Book Spotlight: Now or Never
In his first work of creative nonfiction, titled Now or Never: Fifty-Fourth Massachusetts Infantry’s War to End Slavery, Ray Anthony Shepard MLK ‘69 tells the story of two black Union soldiers who served during the American Civil War.
George E. Stephens and James Henry Gooding served in the Massachusetts 54th Infantry, the first African-American unit of soldiers formed by the Union Army. The pair also worked as war correspondents, reporting on the battles they waged both on and off the front.

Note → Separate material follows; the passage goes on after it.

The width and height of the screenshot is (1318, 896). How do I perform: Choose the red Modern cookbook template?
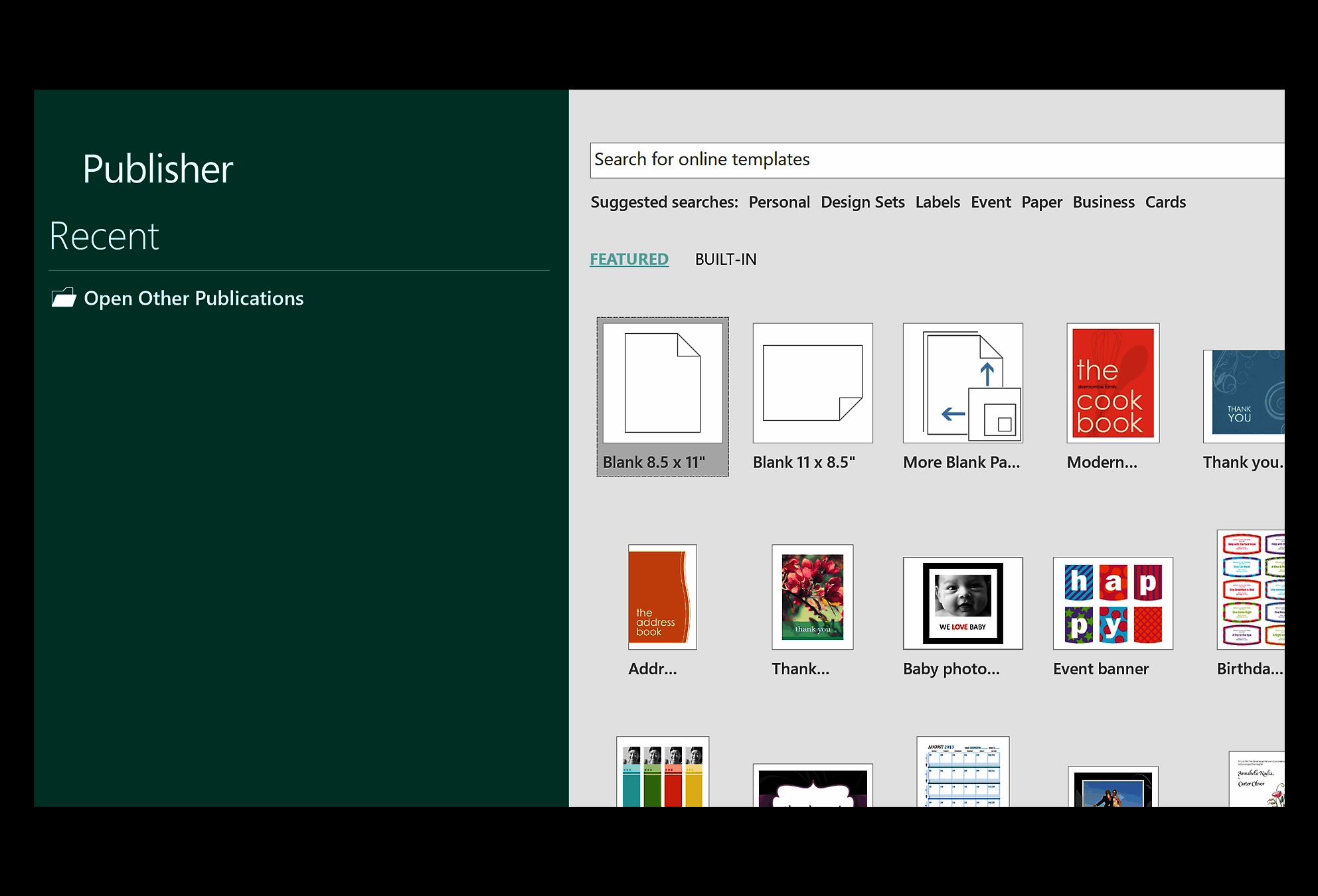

Mr. Shepard relies on the two soldiers’ firsthand accounts to show not only the realities of war, but also their determination to prove to the whole country that “they were worthy to be freemen.” They faced both the dangers of the battlefield and the injustices present in their own army. Their protest against unfair pay in the 54th brought about equal pay for black soldiers.

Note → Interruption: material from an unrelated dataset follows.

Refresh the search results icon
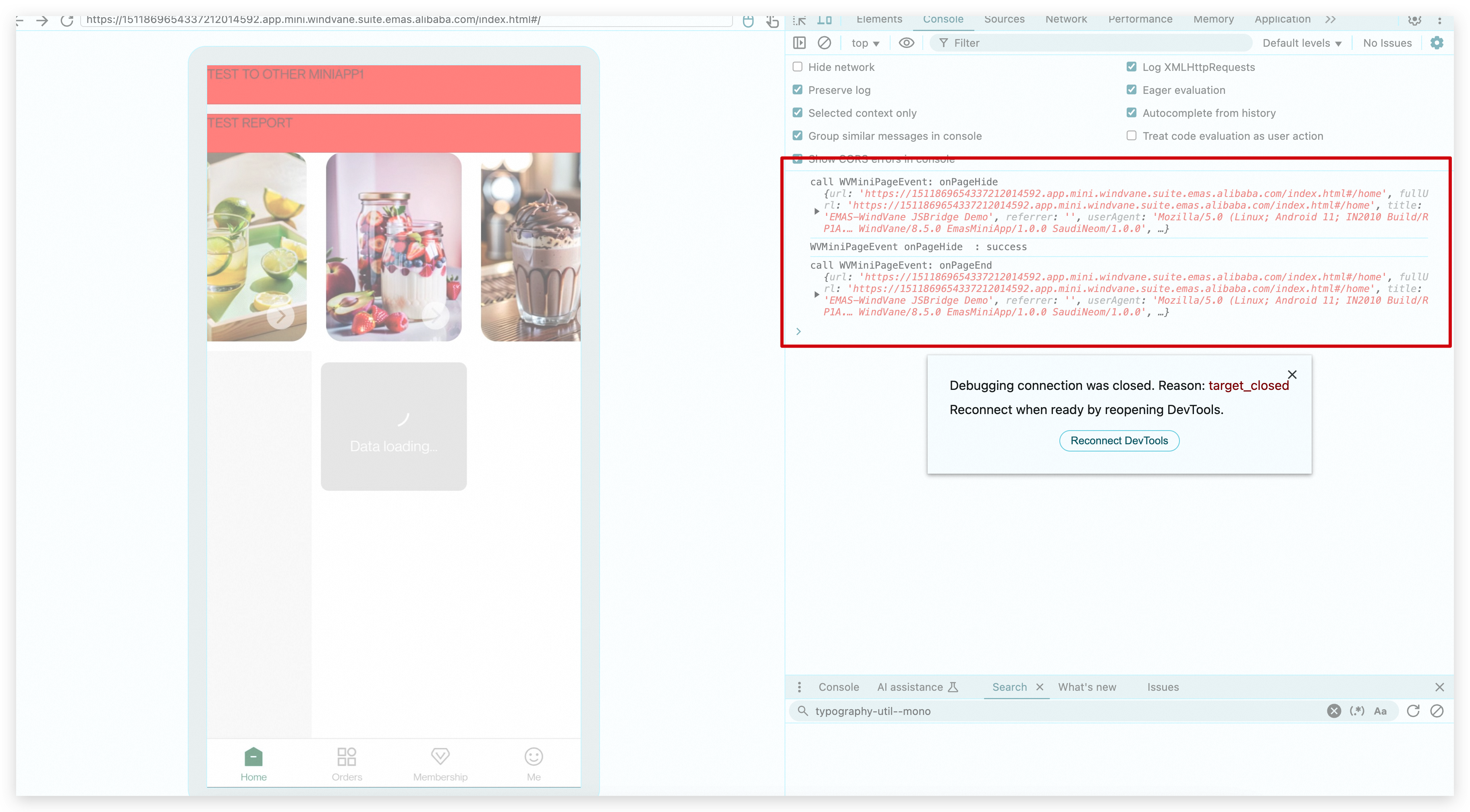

Mr. Shepard penned the young adult book so that readers “of any age might understand that the end of slavery did not come about by a generous act of the North, but was the consequence of Confederates’ refusal to accept Abraham Lincoln’s threat that if they did not end their rebellion he would declare their slaves free.” In a recent interview with South Coast Today, he added, “I also wanted to show that some forms of the underlying cause of slavery, racial arrogance, are being played out today as a kind of deep-space explosion that occurred more than a century ago but whose jagged fragments continue to orbit and crash to Earth.”

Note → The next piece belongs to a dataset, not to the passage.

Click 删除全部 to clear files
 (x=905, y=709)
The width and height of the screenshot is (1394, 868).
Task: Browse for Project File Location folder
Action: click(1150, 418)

“This is a powerful use of primary resources,” said the Kirkus Review, “one that illuminates the lives of its subjects but never gets in the way of their remarkable stories. Rich backmatter provides useful information. Absolutely stellar.”
Mr. Shepard is a graduate of the University of Nebraska College of Education. As one of the Woodrow Wilson Foundation’s Martin Luther King Fellows, he attended the Harvard Graduate School of Education. He has spent time as a teacher and as editor-in-chief of a major education publishing company. Mr. Shepard is a grandson of a slave.